When i run the below query in databricks sql the Precision and scale of the decimal column is getting changed.

Select typeof(COALESCE(Cast(3.45 as decimal(15,6)),0));

o/p: decimal(16,6)

expected o/p: decimal(15,6)

Any reason why the Precision and scale is getting changed?

1 ACCEPTED SOLUTION

Accepted Solutions

-werners-
Esteemed Contributor III

There is a reason indeed.

And the reason is type coercion:

In your coalesce, you enter 0 as a second value. 0 is an integer.

So Spark will coerce this to a decimal type. For not losing any information, it needs 10 digits in front of the comma (max value of a signed integer is 2147483647 -> 10 digits).

So when you put (15,6) you only have 9 digits => spark coerces this to 16,6.

The same for (8,0) => 10,0

And (12,0) remains 12,0.

If you want to avoid this coercion, you can pass 0.00 (decimal) instead of 0 (int).

I totally agree that the type coercion can be confusing btw.

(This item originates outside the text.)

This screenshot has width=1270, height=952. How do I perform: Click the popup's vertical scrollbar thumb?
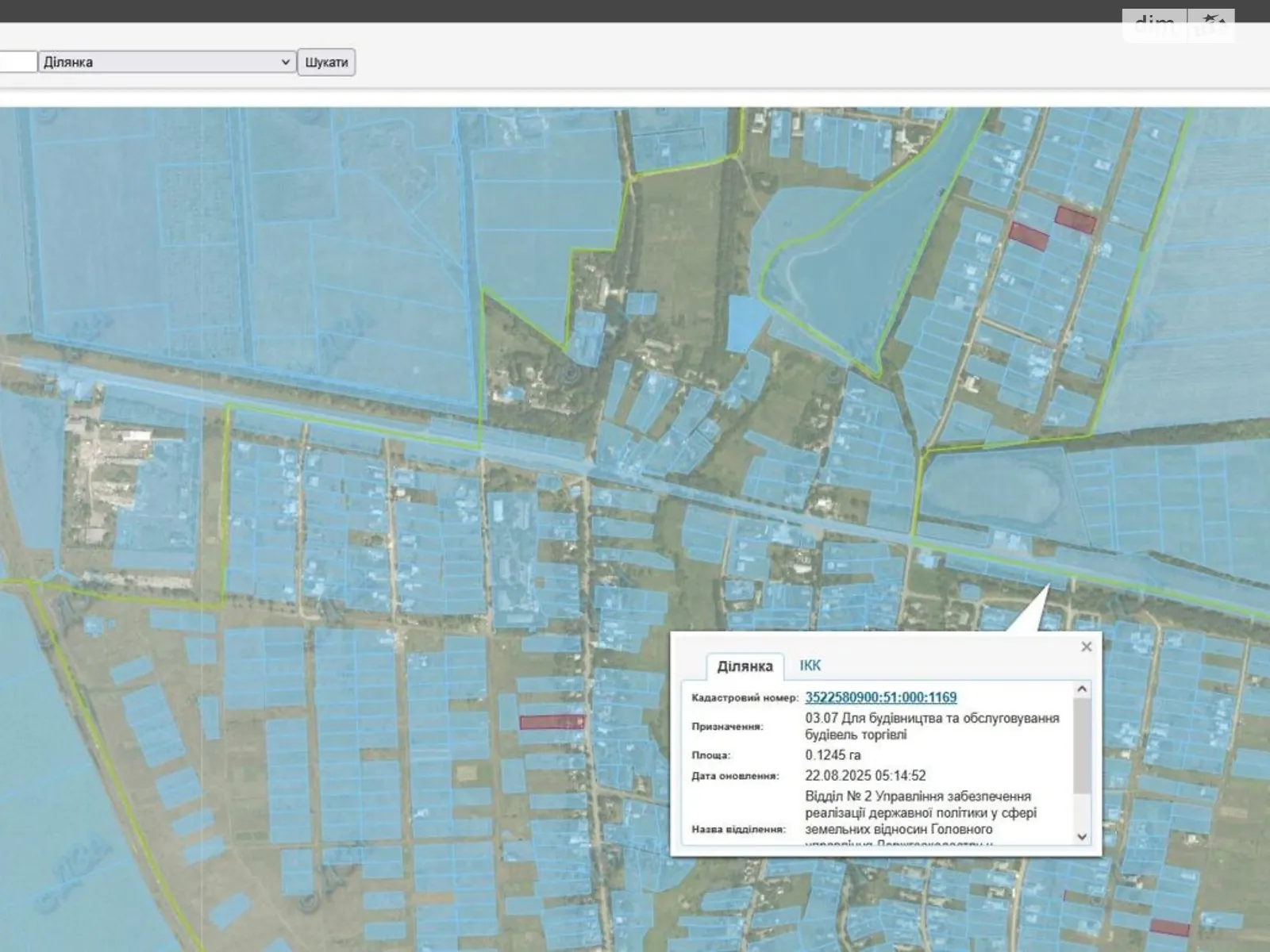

View solution in original post

6 REPLIES 6

Kaniz
Community Manager
Community Manager

Hi @Om Singhโ€‹ ! My name is Kaniz, and I'm the technical moderator here. Great to meet you, and thanks for your question! Let's see if your peers in the community have an answer to your question first. Or else I will get back to you soon. Thanks.

-werners-
Esteemed Contributor III

There is a reason indeed.

And the reason is type coercion:

In your coalesce, you enter 0 as a second value. 0 is an integer.

So Spark will coerce this to a decimal type. For not losing any information, it needs 10 digits in front of the comma (max value of a signed integer is 2147483647 -> 10 digits).

So when you put (15,6) you only have 9 digits => spark coerces this to 16,6.

The same for (8,0) => 10,0

And (12,0) remains 12,0.

If you want to avoid this coercion, you can pass 0.00 (decimal) instead of 0 (int).

I totally agree that the type coercion can be confusing btw.

AmanSehgal
Honored Contributor III

I believe the default precision and scale changes as you change the scale.

For instance if you set precision and scale for casting as (4,0), then spark will default it to (10,0).

For (8,1), it'll default to (11,1)

For (8,2), it'll default to (12,2)

For (8,3), it'll default to (13,3)

For (8,4), it'll default to (14,4)

For (8,5), it'll default to (15,5)

For (8,6), it'll default to (16,6) and so on..

I think the logic is:

if precision-scale < 10:
    precision = 10+scale
else
    precision=precision

-werners-
Esteemed Contributor III

This is only correct if you pass an integer as 2nd argument in the coalesce.

F.e. Select typeof(COALESCE(Cast(3.45 as decimal(11,2)),cast(0 as long))) returns (22,2) because long requires 20 digits in front of the comma.

If you pass a decimal, other rules apply.

RKNutalapati
Valued Contributor

Hi @Om Singhโ€‹  - You can try below, Second statement will give you the required result

%sql
Select typeof(COALESCE(Cast(3.45 as decimal(15,6)),0)) as CastToDecimal
Union All
Select typeof(Cast(COALESCE(3.45,0) as decimal(15,6))) as CastToDecimal;
 

Result of above:

 

CastToDecimal

1 decimal(16,6)

2 decimal(15,6)

berserkersap
Contributor

You can use

typeof(COALESCE(Cast(3.45 as decimal(15,6)),0.0)); (instead of 0)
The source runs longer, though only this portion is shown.